Updating a Subscription

Once SWIRL updates the Search, it sets:

"status": "FULL_UPDATE_READY"

New results will have "new": 1. Use new_result_url to retrieve only new results.

Example: Updated Search Object

{
    "id": 10,
    "query_string": "electric vehicles NOT tesla",
    "sort": "date",
    "subscribe": true,
    "status": "FULL_UPDATE_READY",
    "messages": [
        "[16:51:43] DedupeByFieldPostResultProcessor deleted 2 results",
        "[16:55:02] CosineRelevancyPostResultProcessor updated 58 results",
        "[17:00:02] DedupeByFieldPostResultProcessor deleted 30 results"
    ],
    "result_url": "http://localhost:8000/swirl/results?search_id=10&result_mixer=RelevancyMixer",
    "new_result_url": "http://localhost:8000/swirl/results?search_id=10&result_mixer=RelevancyNewItemsMixer"
}

The messages field logs federation processing details, while individual Result objects contain source-specific messages.

Viewing Only New Results

Use the NewItems Mixers to retrieve only newly added results.

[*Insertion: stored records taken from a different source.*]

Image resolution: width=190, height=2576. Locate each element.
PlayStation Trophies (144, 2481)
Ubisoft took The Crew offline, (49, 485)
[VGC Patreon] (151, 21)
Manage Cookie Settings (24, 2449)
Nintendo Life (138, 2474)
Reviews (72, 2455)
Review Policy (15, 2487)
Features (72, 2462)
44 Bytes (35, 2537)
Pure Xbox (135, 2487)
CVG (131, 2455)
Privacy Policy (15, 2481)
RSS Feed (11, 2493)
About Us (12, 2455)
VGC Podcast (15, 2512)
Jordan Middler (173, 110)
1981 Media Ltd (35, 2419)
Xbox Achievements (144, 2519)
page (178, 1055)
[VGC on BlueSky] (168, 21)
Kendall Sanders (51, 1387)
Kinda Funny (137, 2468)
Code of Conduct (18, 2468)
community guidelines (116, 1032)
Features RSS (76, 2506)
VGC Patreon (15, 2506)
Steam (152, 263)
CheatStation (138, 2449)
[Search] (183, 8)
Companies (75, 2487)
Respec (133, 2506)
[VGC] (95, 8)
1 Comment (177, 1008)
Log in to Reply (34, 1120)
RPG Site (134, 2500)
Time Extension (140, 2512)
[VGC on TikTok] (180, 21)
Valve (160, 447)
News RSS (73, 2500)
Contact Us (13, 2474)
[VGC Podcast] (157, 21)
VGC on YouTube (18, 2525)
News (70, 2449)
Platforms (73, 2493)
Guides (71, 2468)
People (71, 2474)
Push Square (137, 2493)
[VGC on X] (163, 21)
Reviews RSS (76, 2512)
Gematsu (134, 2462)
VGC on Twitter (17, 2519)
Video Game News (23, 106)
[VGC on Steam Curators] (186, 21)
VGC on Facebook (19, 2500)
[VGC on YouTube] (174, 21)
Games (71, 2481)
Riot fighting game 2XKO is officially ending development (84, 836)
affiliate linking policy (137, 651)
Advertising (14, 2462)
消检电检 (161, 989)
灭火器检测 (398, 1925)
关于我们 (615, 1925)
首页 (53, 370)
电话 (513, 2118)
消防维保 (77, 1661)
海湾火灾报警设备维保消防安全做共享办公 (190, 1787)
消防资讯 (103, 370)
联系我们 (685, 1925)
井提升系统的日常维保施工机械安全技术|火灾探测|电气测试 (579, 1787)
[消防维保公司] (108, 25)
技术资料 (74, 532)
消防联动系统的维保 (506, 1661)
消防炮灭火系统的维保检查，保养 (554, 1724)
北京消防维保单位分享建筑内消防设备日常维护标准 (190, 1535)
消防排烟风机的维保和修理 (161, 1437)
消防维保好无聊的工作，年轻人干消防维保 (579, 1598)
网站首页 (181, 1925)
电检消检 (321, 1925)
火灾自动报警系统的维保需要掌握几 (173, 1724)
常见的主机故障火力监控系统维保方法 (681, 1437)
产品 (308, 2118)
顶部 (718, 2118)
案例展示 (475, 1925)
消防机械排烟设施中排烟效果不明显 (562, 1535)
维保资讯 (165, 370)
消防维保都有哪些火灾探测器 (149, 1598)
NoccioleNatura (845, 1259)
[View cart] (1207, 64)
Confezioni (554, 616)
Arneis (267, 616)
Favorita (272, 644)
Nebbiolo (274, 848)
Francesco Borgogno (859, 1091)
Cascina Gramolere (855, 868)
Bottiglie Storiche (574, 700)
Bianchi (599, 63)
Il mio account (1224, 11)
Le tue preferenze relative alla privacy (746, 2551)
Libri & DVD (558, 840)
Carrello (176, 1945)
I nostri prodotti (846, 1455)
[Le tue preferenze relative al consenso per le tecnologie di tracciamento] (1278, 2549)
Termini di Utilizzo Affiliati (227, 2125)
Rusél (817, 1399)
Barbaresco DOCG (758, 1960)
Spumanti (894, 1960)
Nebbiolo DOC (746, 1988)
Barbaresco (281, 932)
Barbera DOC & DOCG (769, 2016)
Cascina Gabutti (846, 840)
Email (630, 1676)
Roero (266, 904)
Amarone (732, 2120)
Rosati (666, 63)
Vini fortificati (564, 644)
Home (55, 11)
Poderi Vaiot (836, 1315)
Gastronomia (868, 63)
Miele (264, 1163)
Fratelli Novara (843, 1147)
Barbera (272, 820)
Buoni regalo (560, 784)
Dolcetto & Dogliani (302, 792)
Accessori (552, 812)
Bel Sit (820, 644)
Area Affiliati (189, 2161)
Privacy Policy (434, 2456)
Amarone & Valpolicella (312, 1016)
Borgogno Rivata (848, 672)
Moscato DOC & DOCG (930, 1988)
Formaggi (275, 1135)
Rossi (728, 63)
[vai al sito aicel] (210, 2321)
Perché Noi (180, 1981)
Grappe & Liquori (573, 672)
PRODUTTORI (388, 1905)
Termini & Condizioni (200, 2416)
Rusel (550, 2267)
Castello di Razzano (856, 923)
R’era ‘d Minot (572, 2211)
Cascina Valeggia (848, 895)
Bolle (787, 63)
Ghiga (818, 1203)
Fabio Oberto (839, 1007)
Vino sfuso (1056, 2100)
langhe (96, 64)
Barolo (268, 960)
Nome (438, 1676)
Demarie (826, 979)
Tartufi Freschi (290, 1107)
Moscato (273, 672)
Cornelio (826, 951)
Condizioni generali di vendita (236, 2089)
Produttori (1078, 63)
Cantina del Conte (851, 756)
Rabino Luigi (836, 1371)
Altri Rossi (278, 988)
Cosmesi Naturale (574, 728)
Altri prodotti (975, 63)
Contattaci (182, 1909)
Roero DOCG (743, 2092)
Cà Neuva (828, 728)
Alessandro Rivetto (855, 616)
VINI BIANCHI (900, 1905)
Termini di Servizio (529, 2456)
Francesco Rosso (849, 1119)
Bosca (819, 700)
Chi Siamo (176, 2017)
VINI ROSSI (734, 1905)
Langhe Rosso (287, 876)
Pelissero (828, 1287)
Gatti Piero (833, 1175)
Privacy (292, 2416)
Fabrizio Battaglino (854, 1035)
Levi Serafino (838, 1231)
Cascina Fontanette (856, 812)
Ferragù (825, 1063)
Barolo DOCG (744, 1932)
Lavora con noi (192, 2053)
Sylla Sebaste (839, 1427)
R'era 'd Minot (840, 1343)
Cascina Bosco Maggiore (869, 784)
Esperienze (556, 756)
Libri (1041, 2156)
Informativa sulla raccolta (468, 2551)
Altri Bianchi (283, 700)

Detect and Remove Duplicate Results

SWIRL includes two PostResultProcessors for duplicate detection:

Processor Description Notes
DedupeByFieldResultProcessor Removes duplicates based on exact match of a field. The field is set in swirl_server/settings.py (default: url).
DedupeBySimilarityResultProcessor Removes duplicates based on similarity of title and body. The similarity threshold is configured in settings.py.

Default Configuration

DedupeByFieldResultProcessor is enabled by default in Search.post_result_processors.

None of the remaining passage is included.